A ascensão divisora de Bolsonaro ecoa uma política cada vez mais polarizada em todo o mundo, desde a eleição do presidente Donald Trump nos EUA até o Brexit, o voto do Reino Unido para deixar a União Européia. “A população estava tão dividida – as famílias estavam brigando, as amizades estavam sendo destruídas”, diz Thiago Gomide, co-diretor da Bergamin & Gomide, outra galeria sediada em São Paulo que mostra a feira.
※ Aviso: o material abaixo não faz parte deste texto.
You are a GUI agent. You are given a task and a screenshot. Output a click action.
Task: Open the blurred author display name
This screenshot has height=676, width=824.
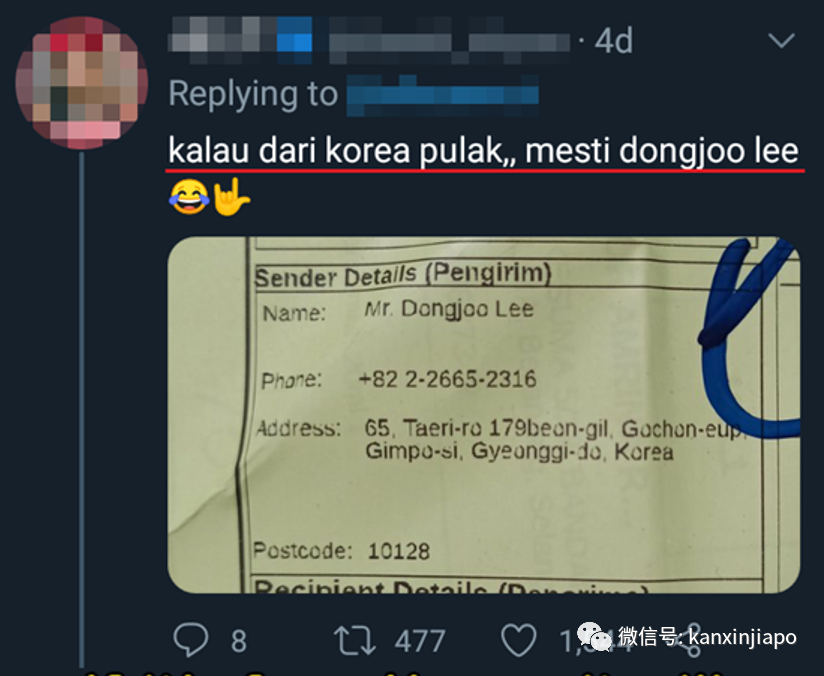click(x=369, y=41)
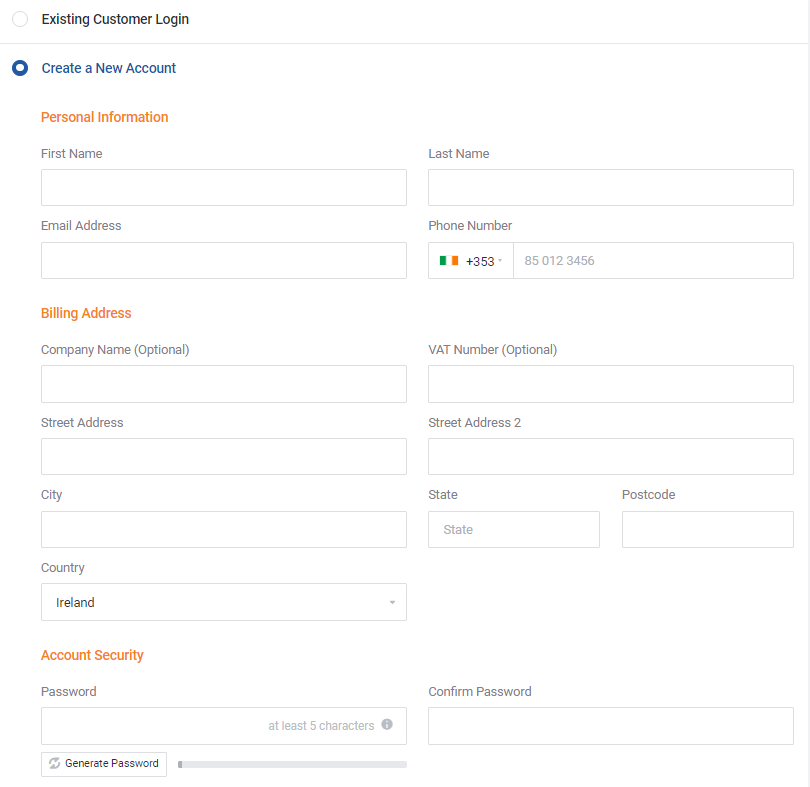Focus the Email Address text box
The width and height of the screenshot is (810, 787).
click(223, 260)
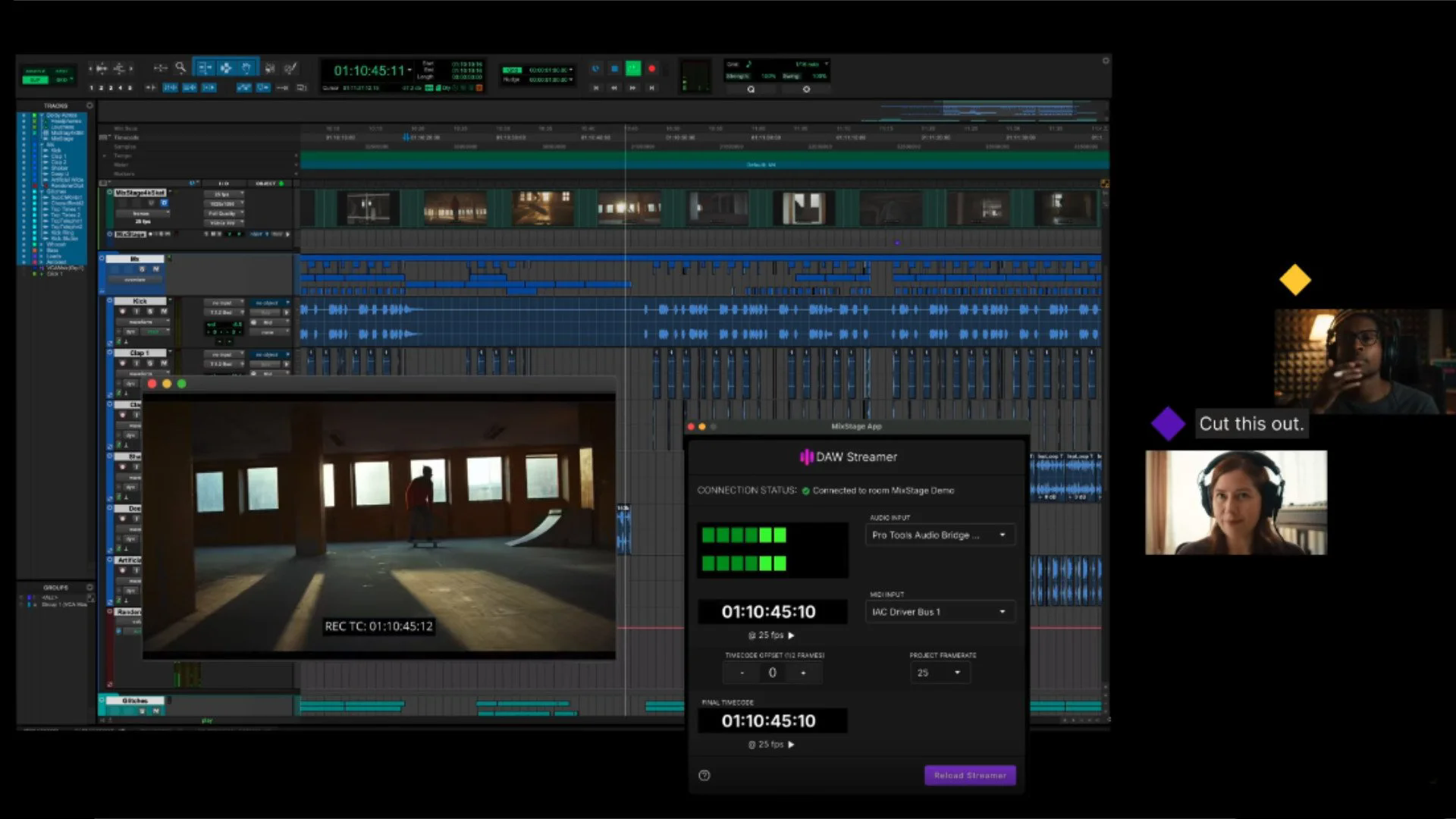Screen dimensions: 1456x819
Task: Open the Tracks list options icon
Action: pyautogui.click(x=89, y=106)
“Um pouco menos galerias brasileiras estão expondo em Miami este ano”, comenta Ariella Grubert, gerente de produção da Latitude – Plataforma de Galerias de Arte Brasileiras no Exterior. “Em 2017, apoiamos 16 galerias brasileiras na Art Basel em Miami Beach, mas este ano estamos apoiando 11. Acho que é porque é ano de eleições, há muita incerteza”, aponta Grubert. “Alguns artistas podem sair do Brasil por causa de Bolsonaro, mas outros estão pensando ‘este é meu país, e eu vou ficar’ – há um sentimento de resistência”.